Professor Roy Wogelius, the study’s senior author, said the results were the end of an “amazing journey”, which should lead to the team being able to accurately predict what dozens of dinosaurs looked like.
"It's one of the big unknowns, kids like to look at bones and imagine what a Tyrannosaurus rex would actually look like,” he said.
"A fundamental rule in geology is that the present is the key to the past. This work on modern animals will now provide another chemical 'key' for helping us to accurately reconstruct the appearance of long extinct animals."
Professor Phil Manning, the study’s co-author, added: "The avian descendants of dinosaurs have kept the chemical key to unlocking colour precisely locked in their feather chemistry."
During the team's analysis, a number of different pigments were discovered including eumelanin and melanin, which gives birds and mammals a black or dark brown colour, and pheomelanin, which gives a reddish hue.
Traces of the eumelanin, which leaves behind copper, and pheomelanin, which leaves behind zinc, have now been found in creatures up to 120 million years old.
Prof Wogelius added that while a lot of the darker pigment - which results in darker hair - had been found, the team was “confident” that the number of dinosaurs with the pigment for red hair was “widespread”.
"There is lots of the dark pigment eumelanin in dinosaurs but we are confident that the lighter pigment pheomelanin was quite widespread,” he said.
It comes after paleontologists found colour-determining pigments in a well-preserved fossilized skeleton of an averaptoran in 2010.
“It's one of the big unknowns, kids like to look at bones and imagine what a Tyrannosaurus rex would actually look like”
Professor Roy Wogelius
Researchers from Virginia Tech and the University of Bristol also showed last year that pigment can be detected in mammal fossils.

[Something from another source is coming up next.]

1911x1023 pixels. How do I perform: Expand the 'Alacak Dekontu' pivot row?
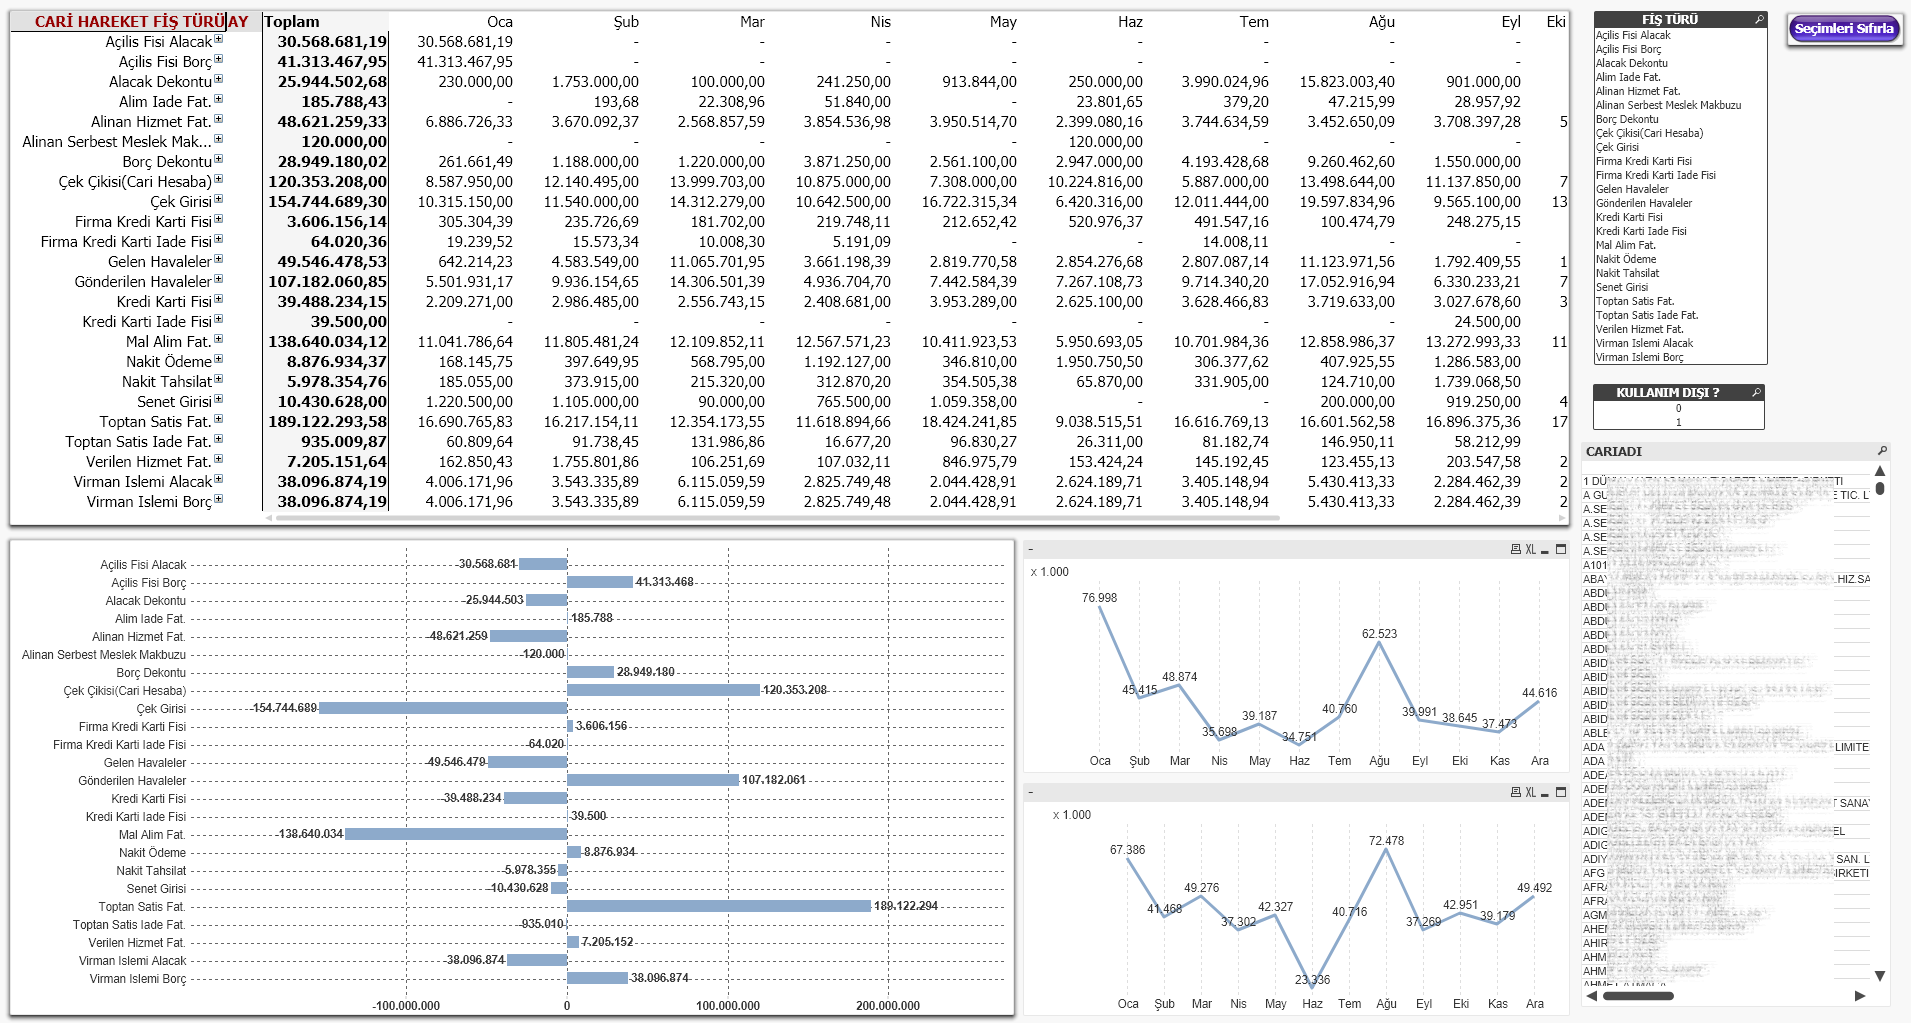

Previously, many believed that dinosaur skin was grey or green in order to allow them to blend into the surrounding environment.
Prof Wogelius said: "There has been a recent drive in science to nano-sized things, but we're imaging on a large scale, looking at the whole feathers rather than just a small section.
"That means we will be able to restore big organisms like dinosaurs… we can now look at soft tissue and not just bones, something people thought wouldn't be possible.”
Dr Nick Edwards, a lead author, said: "Melanin is a very important component in biology, but its exact chemistry is still not precisely known, especially as to how metals such as calcium, copper and zinc interact with it.
"Here we have used a new approach to probe these components of melanin and have found that there are subtle but measurable differences between the different types of melanin with regards to certain elements."